American Journal of Epidemiology
|November 21, 1997
Summary
The case-only study design offers an efficient method for detecting gene-environment interactions in disease research. This approach can be more effective than traditional case-control studies, especially when assessing genetic and environmental factors in disease etiology.
Area of Science:
- Epidemiology
- Genetic Epidemiology
- Biostatistics
Background:
- Molecular genetic technologies are advancing, increasing the potential for studies on gene-environment interactions in disease etiology.
- Gene-environment interactions are crucial for understanding complex diseases.
- The case-only design is a proposed efficient method for screening these interactions.
Purpose of the Study:
- To derive a method for estimating sample size requirements for case-only studies investigating gene-environment interaction.
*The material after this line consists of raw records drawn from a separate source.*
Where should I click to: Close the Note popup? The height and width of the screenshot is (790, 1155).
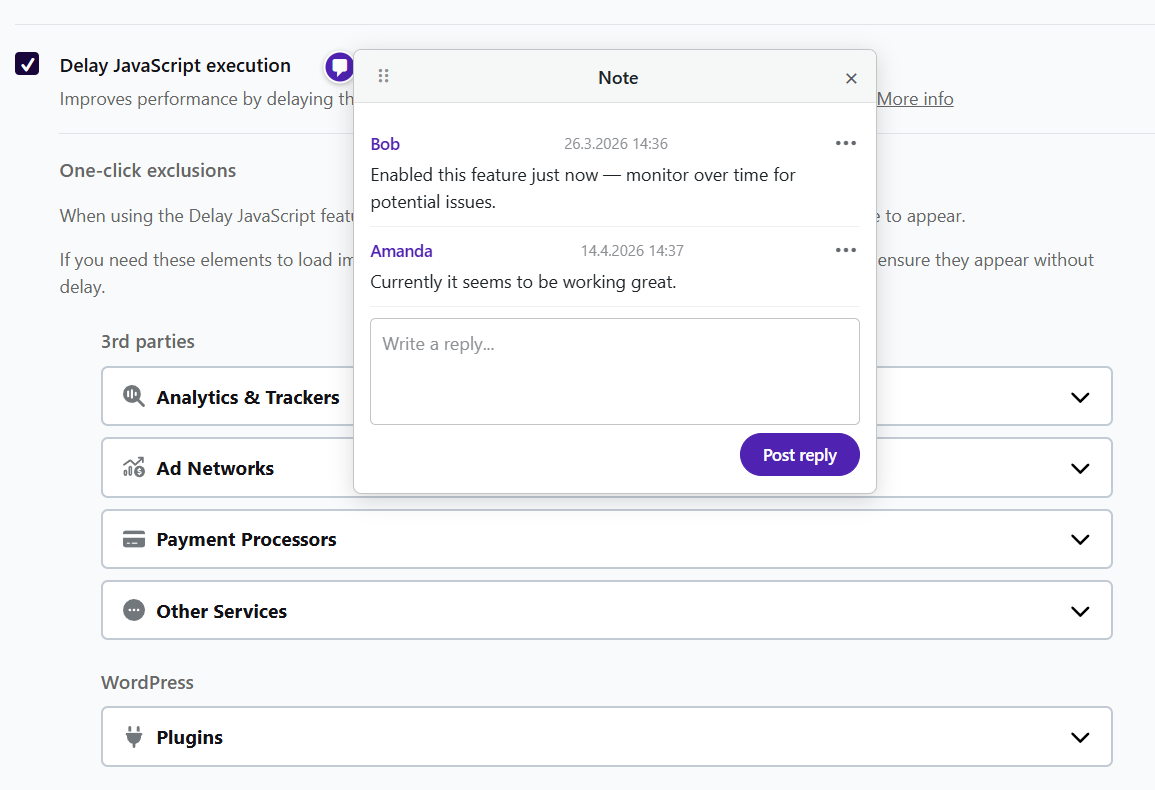click(x=851, y=77)
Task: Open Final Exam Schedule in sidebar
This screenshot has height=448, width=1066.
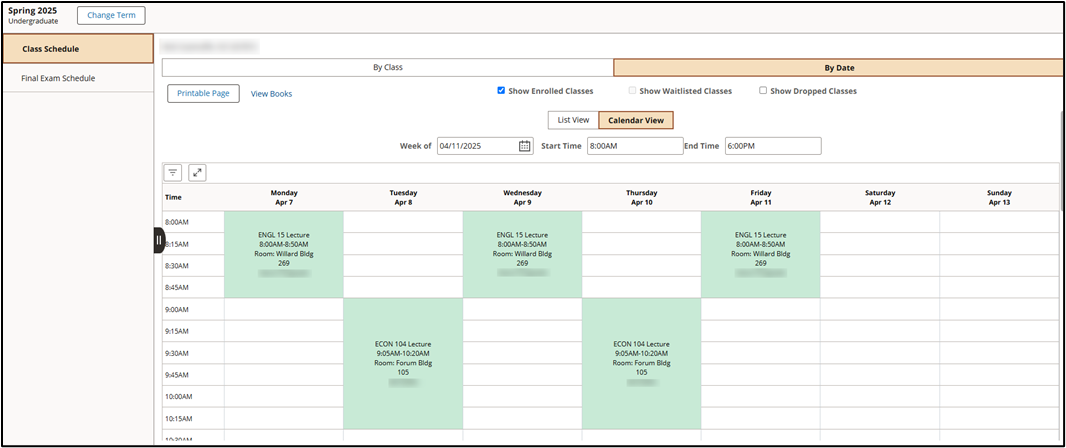Action: coord(58,78)
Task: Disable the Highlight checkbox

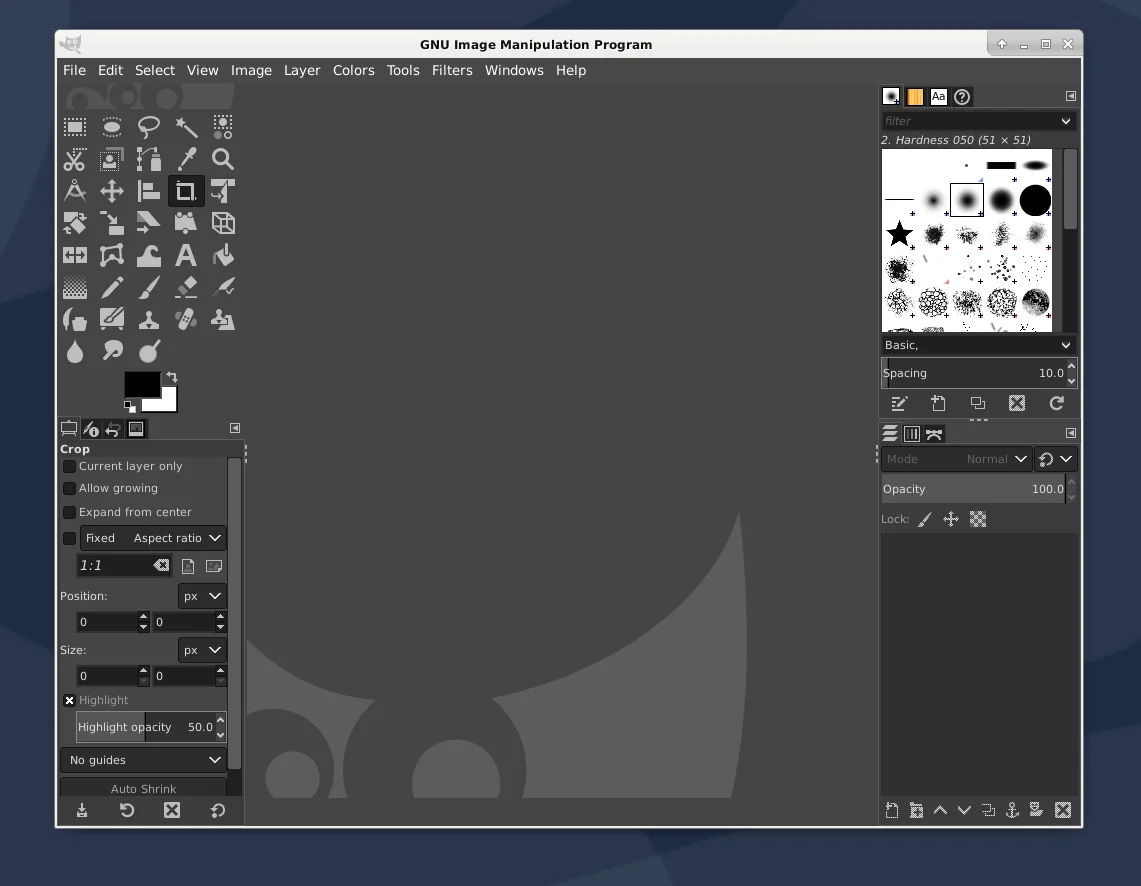Action: (x=70, y=700)
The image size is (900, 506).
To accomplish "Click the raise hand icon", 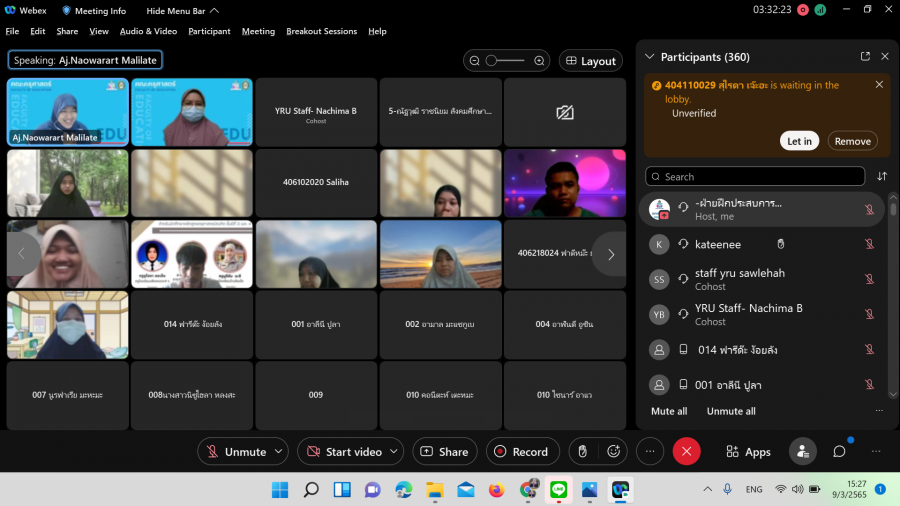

- To compare the efficiency of case-only designs versus case-control designs for detecting gene-environment interaction.
- To present sample size estimates for gene-environment interaction detection.
Main Methods:
- Development of a sample size calculation method for case-only studies.
- Comparison of minimum sample size requirements between case-only and case-control designs.
- Illustration of sample size estimation using available population data on marginal effects.
Main Results:
- The case-only design is demonstrated to be more efficient than the case-control design for detecting gene-environment interaction, assuming independence between exposure and genotype.
- Sample size estimation methods are presented for various scenarios.
- A method is shown for sample size estimation when marginal effects of exposure and genotype are known.
Conclusions:
- The case-only design is a statistically valid and efficient approach for screening gene-environment interactions.
- This design can reduce sample size requirements compared to case-control studies under certain assumptions.
- The derived methods facilitate planning future genetic epidemiology studies focused on gene-environment interactions.